When collinearity exists in a linear regression model the regression coefficients can exhibit high variance, such that correlated predictors, which carry similar information, can have large coefficients with opposite signs. Imposing a size constraint on the coefficients addresses this problem.

It is important to note that since ridge solutions are not equivariant under scaling of the inputs5, the inputs are generally standardised before applying this method. Note also the omission of \(\beta_0\) in the penalty term. Whereas the regression coefficients depend on the predictors in the model, the bias term is a constant independent of the predictors, i.e. it is a property of the data that does not change as variables are added or removed. Now, if the inputs are standardised such that each \(x_{ij}\) is replaced by \(\frac{x_{ij} - \bar{x}_j}{s_{x_j}}\), then \(\beta_0\) is estimated by \(\bar{y} = \frac{1}{n}\sum_{i=1}^n y_i\) and \(\beta_1, \ldots, \beta_p\) are estimated by a ridge regression without an intercept, using the centered \(x_{ij}\). The same applies to the lasso discussed in the following section.

Assuming this centering has been done, the input matrix \(\boldsymbol{X}\) then becomes \(n\times p\), such that the penalised RSS, now viewed as a function of \(\lambda\), can be written as

\[\begin{equation} RSS(\lambda) = \left(\boldsymbol{y} - \boldsymbol{X}\boldsymbol{\beta} \right)'\left(\boldsymbol{y} - \boldsymbol{X}\boldsymbol{\beta} \right) + \lambda\boldsymbol{\beta}'\boldsymbol{\beta}, \tag{3.9} \end{equation}\]

yielding the ridge regression solution

\[\begin{equation} \hat{\boldsymbol{\beta}} = \left(\boldsymbol{X}'\boldsymbol{X} + \lambda\boldsymbol{I}\right)^{-1}\boldsymbol{X}'\boldsymbol{y} \tag{3.10}, \end{equation}\]

where \(\boldsymbol{I}\) is the \(p \times p\) identity matrix.

Equation (3.10) shows that the ridge regression addresses singularity issues that can arise when the predictor variables are highly correlated. The regularisation term ensures that even if \(\boldsymbol{X}'\boldsymbol{X}\) is singular, the modified matrix \(\boldsymbol{X}'\boldsymbol{X} + \lambda\boldsymbol{I}\) is guaranteed to be non-singular, allowing for stable and well-defined solutions to be obtained.

Although all of the above can be neatly explored via simulated examples, our focus will now move away from this controlled environment and towards using R packages to implement this methodology on some real-world data.

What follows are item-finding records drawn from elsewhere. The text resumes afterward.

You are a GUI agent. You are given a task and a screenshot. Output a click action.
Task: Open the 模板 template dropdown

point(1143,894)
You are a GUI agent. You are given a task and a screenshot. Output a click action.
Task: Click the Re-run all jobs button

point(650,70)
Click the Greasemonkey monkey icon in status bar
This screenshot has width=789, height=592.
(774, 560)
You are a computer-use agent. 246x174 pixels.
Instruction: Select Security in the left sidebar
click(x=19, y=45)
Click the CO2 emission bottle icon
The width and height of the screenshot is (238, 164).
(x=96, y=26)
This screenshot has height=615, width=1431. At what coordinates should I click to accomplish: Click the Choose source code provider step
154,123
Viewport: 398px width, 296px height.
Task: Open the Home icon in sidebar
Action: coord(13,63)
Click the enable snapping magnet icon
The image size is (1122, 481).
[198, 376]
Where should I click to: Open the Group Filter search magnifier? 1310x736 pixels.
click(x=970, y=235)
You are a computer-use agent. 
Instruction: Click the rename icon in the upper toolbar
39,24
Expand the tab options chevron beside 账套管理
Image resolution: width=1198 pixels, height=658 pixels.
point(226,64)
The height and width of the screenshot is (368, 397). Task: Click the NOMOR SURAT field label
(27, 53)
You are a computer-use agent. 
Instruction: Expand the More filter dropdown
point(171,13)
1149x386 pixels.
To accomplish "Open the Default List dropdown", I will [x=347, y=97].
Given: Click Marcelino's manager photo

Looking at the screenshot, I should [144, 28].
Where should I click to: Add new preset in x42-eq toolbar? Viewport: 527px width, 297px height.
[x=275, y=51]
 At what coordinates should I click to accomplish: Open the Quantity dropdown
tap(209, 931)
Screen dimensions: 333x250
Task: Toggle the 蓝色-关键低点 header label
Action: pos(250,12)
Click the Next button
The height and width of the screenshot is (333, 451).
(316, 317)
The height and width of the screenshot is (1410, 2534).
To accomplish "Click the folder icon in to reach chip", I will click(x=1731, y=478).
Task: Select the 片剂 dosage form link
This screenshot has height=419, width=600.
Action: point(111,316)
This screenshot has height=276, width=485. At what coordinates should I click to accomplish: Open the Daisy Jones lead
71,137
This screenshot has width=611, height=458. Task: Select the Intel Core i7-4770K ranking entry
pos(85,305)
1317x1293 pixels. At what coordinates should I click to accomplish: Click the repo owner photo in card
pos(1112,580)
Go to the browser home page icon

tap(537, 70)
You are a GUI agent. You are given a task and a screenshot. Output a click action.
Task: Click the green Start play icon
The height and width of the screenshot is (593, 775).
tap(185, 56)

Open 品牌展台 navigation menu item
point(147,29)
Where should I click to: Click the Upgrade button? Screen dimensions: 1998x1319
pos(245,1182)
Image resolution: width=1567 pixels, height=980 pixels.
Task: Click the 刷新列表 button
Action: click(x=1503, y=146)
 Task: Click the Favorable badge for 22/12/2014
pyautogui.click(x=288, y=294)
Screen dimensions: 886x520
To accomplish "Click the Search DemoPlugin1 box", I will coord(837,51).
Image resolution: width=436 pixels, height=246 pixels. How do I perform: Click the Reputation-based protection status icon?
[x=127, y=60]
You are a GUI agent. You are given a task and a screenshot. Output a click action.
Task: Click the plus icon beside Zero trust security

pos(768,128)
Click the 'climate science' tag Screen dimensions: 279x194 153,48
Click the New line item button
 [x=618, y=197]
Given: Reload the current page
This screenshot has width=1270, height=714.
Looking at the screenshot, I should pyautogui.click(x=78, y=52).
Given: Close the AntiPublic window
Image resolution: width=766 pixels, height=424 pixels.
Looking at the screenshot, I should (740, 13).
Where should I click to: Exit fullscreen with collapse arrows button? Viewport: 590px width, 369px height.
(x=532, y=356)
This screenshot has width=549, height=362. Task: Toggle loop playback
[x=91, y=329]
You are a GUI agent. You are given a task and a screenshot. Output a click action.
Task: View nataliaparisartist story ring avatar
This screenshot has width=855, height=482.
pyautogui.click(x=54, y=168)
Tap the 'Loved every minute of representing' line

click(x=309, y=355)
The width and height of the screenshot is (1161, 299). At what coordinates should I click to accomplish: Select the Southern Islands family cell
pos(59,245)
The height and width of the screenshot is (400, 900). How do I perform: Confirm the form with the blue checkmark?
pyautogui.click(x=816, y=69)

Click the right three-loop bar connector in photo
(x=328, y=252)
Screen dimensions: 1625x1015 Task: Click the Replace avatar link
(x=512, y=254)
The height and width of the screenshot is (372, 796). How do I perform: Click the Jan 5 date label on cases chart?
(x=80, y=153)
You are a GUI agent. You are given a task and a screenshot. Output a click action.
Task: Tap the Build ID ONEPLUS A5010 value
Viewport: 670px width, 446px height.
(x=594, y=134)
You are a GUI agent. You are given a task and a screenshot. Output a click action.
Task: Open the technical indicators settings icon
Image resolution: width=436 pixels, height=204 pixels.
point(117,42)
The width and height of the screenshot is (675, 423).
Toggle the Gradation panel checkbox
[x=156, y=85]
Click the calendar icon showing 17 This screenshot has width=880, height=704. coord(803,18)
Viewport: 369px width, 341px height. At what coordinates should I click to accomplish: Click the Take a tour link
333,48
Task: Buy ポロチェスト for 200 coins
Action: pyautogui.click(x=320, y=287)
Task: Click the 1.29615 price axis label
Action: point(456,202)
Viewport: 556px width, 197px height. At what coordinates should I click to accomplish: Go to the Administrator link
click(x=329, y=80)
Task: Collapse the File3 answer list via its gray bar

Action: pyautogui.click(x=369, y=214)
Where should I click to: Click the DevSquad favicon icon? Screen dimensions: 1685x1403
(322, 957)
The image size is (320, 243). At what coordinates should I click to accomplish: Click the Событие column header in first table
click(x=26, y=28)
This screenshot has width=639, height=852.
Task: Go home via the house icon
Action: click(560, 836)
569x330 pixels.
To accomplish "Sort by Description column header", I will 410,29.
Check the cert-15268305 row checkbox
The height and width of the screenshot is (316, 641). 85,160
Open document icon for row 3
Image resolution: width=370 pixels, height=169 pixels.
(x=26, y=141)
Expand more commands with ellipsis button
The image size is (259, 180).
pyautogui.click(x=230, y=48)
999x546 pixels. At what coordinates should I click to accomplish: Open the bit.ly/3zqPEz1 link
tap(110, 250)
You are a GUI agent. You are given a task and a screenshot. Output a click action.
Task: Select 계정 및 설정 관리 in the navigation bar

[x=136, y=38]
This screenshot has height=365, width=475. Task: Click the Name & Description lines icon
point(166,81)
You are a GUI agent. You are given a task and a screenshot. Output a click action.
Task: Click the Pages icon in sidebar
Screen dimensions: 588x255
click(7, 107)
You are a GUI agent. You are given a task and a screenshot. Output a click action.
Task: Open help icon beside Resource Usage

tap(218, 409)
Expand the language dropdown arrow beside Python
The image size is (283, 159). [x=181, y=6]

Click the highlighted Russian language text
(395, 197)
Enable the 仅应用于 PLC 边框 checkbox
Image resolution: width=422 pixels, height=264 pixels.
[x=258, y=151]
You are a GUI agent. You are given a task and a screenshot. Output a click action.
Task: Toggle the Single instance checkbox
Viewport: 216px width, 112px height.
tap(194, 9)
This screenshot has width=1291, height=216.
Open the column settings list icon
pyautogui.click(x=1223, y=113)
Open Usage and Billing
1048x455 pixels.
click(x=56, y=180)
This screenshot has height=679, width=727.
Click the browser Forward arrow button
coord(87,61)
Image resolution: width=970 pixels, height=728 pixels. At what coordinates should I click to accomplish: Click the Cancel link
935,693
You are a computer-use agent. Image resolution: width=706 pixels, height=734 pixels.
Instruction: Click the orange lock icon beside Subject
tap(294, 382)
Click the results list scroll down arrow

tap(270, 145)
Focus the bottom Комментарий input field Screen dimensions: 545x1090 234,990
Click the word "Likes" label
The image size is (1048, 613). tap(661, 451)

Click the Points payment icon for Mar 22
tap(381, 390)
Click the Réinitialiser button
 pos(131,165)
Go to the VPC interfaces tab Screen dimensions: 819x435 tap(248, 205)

3.2.2 Example 2 – Prostate cancer

This dataset formed part of the now retired ElemStatLearn R package; it’s details can be found here. The goal is to model the (log) prostate-specific antigen (lpsa) for men who were about to receive a radical prostatectomy, based on eigth clinical measurements. The data only contain 97 observations, 30 of which are set aside for testing purposes.

Looking at the correlation between the features, we see that all the features are positively correlated with the response variable, ranging from weak to strong correlation. We also observe some strong correlation between features, which could be of concern for a regression model. Note! svi and gleason are actually binary and ordinal variables respectively, but we will treat them as numeric for the sake of simplicity in this illustration.

library(corrplot) #For correlation plot

dat_pros <- read.csv('data/prostate.csv')

# Extract train and test examples and drop the indicator column
train_pros <- dat_pros[dat_pros$train, -10]
test_pros <- dat_pros[!dat_pros$train, -10]

corrplot(cor(train_pros), method = 'number', type = 'upper')
Correlations of all variables in the prostate cancer data

Figure 3.1: Correlations of all variables in the prostate cancer data

Next, we standardise the predictors and fit a saturated linear model.

library(broom) #For nice tables

# Could do the following neatly with tidyverse, this is a MWE
y <- train_pros[, 9]  #9th column is target variable
x <- train_pros[, -9] 
x_stand <- scale(x) #standardise for comparison
train_pros_stand <- data.frame(x_stand, lpsa = y)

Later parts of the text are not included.